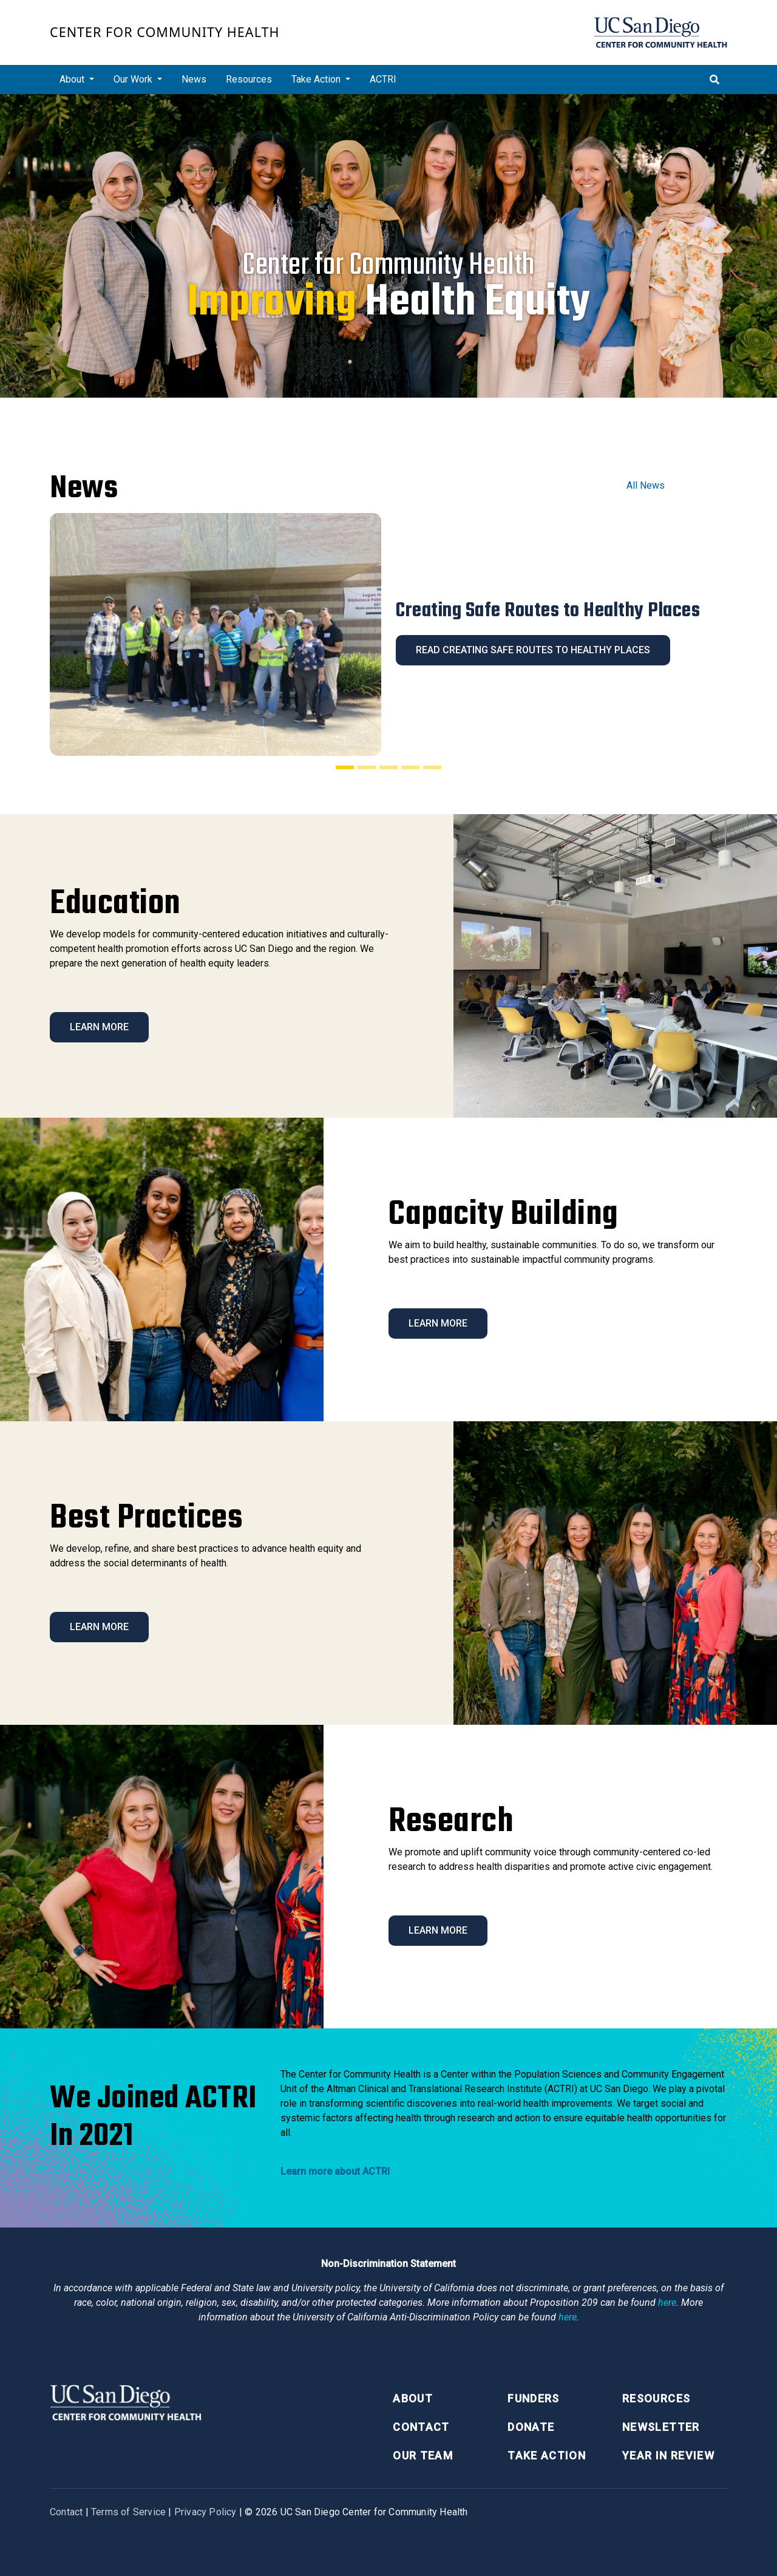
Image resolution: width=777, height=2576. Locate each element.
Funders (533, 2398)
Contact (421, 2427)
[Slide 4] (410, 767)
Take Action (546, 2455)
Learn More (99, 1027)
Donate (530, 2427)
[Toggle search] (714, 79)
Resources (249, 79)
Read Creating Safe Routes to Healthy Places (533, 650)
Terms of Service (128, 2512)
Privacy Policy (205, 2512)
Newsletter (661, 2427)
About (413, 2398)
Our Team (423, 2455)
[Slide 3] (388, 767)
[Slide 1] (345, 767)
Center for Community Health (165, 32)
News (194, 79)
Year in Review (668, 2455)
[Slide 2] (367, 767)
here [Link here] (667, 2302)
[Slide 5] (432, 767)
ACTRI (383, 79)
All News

# WORK TO BE COMPLETED
Please copy out the material word for word, from the line containing "Newsletter (661, 2427)" through the end of the material, including both of those lines.

# ANSWER TO THE TASK
Newsletter (661, 2427)
About (413, 2398)
Our Team (423, 2455)
[Slide 3] (388, 767)
[Slide 1] (345, 767)
Center for Community Health (165, 32)
News (194, 79)
Year in Review (668, 2455)
[Slide 2] (367, 767)
here [Link here] (667, 2302)
[Slide 5] (432, 767)
ACTRI (383, 79)
All News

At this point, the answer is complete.